◆ Assigned task: Your reply should be made up of every line in the records below that holds the string "Euroflorist".

Stored data
::::::::
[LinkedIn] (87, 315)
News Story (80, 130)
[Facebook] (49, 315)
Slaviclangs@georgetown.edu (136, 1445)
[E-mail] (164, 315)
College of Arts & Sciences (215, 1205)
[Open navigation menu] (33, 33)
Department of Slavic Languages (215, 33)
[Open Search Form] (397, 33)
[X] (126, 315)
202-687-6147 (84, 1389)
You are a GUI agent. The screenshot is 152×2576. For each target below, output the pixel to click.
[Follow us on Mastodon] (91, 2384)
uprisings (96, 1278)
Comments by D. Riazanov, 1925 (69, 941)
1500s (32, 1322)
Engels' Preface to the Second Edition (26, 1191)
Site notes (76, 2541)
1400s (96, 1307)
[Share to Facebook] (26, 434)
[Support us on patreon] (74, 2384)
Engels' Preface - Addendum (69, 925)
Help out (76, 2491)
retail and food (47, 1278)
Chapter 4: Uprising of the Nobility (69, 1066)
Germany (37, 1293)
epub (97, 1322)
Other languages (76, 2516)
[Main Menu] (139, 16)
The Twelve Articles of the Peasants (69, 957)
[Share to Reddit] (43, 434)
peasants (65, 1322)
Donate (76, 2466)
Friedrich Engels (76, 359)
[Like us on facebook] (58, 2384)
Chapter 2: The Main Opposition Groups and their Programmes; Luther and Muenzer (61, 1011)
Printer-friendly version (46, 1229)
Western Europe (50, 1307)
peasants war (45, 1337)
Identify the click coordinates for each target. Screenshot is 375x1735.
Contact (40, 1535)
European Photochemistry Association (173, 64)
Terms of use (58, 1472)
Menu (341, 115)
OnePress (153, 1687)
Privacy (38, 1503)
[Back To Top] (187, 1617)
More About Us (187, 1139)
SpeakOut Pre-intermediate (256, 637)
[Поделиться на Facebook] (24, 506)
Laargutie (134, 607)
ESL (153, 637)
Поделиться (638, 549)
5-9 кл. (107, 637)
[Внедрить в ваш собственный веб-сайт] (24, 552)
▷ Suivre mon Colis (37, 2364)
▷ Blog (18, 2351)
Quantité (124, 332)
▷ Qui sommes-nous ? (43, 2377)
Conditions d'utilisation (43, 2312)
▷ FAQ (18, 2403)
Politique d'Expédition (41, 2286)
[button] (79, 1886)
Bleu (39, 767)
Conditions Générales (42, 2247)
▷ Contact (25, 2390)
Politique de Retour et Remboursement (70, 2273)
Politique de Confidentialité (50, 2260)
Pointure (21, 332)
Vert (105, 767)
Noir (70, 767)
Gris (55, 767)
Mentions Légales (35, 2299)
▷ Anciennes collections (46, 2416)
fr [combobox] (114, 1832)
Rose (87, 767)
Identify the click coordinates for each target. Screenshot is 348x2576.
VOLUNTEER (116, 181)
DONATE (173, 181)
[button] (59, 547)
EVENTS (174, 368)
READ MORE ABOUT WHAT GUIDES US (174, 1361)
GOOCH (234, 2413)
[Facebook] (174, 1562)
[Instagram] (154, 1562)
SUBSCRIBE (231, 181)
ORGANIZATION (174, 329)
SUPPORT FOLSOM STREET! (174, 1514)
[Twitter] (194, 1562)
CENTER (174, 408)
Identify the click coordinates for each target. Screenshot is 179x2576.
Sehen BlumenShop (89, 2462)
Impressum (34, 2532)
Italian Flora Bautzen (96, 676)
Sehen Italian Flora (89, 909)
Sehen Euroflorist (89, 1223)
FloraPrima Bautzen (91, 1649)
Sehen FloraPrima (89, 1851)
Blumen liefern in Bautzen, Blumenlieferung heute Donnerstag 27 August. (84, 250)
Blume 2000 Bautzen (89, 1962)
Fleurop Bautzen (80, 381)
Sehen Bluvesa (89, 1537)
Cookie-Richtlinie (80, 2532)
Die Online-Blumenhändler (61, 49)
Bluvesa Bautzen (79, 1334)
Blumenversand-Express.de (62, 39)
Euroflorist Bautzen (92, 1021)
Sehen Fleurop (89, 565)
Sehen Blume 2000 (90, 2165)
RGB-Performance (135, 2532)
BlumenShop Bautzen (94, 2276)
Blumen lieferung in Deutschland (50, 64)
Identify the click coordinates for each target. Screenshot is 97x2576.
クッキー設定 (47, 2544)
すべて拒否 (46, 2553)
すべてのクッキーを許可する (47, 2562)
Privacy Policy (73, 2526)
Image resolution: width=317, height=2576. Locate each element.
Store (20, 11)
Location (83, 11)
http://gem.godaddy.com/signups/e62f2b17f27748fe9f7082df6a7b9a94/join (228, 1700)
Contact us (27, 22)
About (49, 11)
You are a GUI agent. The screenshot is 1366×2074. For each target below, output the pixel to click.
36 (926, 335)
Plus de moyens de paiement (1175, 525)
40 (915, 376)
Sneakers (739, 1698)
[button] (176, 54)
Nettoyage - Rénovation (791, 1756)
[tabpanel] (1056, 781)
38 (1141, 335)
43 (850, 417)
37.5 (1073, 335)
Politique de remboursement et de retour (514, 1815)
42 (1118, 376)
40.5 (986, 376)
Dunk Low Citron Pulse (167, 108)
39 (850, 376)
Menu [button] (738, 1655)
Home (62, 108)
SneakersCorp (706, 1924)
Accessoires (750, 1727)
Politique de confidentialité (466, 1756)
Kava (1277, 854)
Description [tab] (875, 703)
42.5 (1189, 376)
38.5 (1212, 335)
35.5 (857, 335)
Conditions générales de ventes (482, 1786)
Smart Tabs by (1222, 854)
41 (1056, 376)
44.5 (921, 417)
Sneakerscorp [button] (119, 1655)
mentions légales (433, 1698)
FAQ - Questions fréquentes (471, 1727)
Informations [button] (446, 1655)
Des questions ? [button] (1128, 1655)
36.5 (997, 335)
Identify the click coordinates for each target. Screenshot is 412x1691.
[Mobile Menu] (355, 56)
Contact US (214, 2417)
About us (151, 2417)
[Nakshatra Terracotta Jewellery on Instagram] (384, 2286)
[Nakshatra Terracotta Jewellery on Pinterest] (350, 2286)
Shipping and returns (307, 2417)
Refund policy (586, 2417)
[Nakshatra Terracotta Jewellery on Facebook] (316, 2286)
::::::::
◆ Response to the exercise:
Sehen Euroflorist (89, 1223)
Euroflorist Bautzen (92, 1021)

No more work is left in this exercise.